Filter the data below, keeping only lines that contain "scrollbar".

*Extracted material*
· · · · · · ·

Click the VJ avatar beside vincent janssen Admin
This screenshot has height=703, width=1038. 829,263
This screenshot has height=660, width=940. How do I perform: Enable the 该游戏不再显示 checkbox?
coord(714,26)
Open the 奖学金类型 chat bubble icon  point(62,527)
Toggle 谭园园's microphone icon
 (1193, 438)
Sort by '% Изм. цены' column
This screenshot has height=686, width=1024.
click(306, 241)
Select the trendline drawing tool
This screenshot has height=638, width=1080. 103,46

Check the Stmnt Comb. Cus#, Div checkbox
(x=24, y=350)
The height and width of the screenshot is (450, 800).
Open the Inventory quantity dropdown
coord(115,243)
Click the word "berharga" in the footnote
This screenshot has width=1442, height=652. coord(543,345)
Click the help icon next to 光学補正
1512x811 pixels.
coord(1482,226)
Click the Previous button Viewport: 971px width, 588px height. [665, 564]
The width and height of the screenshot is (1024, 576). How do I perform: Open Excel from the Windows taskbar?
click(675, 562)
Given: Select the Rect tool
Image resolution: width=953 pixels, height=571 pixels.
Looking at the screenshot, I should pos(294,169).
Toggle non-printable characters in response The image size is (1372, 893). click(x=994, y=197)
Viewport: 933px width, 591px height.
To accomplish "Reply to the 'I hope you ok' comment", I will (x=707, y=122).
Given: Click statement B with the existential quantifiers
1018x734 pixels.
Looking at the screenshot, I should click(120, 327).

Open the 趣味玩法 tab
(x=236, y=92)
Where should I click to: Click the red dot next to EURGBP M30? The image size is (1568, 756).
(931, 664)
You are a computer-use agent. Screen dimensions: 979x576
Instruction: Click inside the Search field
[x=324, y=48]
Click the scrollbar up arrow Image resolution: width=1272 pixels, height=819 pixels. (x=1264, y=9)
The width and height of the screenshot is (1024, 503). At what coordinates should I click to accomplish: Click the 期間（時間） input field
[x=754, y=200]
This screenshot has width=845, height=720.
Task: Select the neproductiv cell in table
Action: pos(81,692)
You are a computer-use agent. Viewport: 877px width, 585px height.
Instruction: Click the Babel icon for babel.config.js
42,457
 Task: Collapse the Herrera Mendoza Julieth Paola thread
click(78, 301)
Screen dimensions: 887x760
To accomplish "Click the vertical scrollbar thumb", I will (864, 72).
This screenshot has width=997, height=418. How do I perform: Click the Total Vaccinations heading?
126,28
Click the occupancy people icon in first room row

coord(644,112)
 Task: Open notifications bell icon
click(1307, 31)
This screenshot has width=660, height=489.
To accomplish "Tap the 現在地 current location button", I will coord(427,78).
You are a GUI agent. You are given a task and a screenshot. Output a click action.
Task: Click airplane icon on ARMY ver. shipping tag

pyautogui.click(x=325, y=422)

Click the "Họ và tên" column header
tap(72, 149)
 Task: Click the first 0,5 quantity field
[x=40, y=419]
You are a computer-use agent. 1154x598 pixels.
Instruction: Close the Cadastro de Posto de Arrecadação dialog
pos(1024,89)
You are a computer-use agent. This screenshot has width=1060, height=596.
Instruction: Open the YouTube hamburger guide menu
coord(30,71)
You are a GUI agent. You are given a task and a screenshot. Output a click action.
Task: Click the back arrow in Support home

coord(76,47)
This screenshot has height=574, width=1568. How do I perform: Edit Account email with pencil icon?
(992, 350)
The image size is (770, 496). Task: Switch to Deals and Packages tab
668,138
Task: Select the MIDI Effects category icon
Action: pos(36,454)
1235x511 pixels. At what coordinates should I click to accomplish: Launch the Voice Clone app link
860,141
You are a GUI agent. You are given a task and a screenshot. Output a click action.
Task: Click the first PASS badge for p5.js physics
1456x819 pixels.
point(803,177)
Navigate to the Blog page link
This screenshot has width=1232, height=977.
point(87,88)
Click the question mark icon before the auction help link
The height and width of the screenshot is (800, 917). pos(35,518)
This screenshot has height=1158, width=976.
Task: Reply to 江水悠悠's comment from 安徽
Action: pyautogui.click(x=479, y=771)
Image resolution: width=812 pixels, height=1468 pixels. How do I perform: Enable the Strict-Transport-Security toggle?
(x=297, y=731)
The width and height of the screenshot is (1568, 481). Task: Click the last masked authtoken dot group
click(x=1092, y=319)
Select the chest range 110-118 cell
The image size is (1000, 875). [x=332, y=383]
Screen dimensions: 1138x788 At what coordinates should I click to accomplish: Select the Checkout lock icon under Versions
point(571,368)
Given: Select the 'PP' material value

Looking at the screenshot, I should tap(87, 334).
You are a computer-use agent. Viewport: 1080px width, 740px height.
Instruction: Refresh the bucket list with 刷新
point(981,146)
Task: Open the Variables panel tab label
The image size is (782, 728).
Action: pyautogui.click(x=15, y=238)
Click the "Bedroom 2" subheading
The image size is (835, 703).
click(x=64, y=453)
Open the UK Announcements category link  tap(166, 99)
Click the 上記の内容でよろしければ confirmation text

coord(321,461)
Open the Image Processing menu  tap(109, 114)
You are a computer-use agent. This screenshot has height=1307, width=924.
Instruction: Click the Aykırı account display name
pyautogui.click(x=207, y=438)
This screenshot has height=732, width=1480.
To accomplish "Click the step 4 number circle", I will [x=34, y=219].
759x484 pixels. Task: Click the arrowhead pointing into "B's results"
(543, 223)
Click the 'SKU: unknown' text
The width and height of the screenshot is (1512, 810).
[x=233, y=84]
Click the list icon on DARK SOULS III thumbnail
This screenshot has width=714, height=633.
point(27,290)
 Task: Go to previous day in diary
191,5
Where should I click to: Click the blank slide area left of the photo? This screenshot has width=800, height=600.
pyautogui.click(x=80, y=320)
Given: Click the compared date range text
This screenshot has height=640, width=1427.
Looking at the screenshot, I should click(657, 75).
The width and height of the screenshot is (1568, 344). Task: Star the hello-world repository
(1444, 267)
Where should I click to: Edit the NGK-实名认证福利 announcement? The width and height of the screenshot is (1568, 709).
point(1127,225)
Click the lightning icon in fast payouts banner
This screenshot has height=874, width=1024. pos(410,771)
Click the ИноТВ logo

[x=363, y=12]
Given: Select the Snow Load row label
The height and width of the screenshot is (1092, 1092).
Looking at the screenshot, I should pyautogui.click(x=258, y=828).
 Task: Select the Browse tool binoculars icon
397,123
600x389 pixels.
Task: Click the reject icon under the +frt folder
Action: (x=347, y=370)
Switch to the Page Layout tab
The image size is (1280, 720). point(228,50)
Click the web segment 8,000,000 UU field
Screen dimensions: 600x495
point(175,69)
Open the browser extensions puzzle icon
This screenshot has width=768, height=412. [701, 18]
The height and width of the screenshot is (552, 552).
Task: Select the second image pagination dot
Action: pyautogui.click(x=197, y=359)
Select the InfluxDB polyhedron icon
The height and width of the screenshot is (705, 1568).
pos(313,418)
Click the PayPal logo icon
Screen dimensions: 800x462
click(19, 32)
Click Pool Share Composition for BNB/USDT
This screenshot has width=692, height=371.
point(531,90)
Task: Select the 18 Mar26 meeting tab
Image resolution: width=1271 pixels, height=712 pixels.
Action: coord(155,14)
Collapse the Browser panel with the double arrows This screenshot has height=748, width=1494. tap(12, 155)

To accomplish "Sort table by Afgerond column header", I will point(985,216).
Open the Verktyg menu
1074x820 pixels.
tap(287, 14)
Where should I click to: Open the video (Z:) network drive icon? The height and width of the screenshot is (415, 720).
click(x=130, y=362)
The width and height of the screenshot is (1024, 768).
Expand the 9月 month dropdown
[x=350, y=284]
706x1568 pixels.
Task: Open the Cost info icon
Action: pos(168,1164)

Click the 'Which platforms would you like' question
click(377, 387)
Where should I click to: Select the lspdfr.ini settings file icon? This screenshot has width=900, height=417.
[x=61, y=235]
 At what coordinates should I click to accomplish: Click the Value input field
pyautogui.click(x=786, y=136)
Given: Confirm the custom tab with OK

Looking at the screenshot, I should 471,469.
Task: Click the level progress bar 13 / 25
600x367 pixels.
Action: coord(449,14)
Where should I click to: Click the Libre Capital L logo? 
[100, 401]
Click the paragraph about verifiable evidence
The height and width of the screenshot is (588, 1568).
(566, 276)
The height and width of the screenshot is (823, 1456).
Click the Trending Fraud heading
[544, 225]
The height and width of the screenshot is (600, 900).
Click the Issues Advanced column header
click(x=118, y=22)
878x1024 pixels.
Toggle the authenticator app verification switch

· · · · · · ·

*Response to this exercise*
Click the scrollbar up arrow Image resolution: width=1272 pixels, height=819 pixels. (x=1264, y=9)
To accomplish "Click the vertical scrollbar thumb", I will (864, 72).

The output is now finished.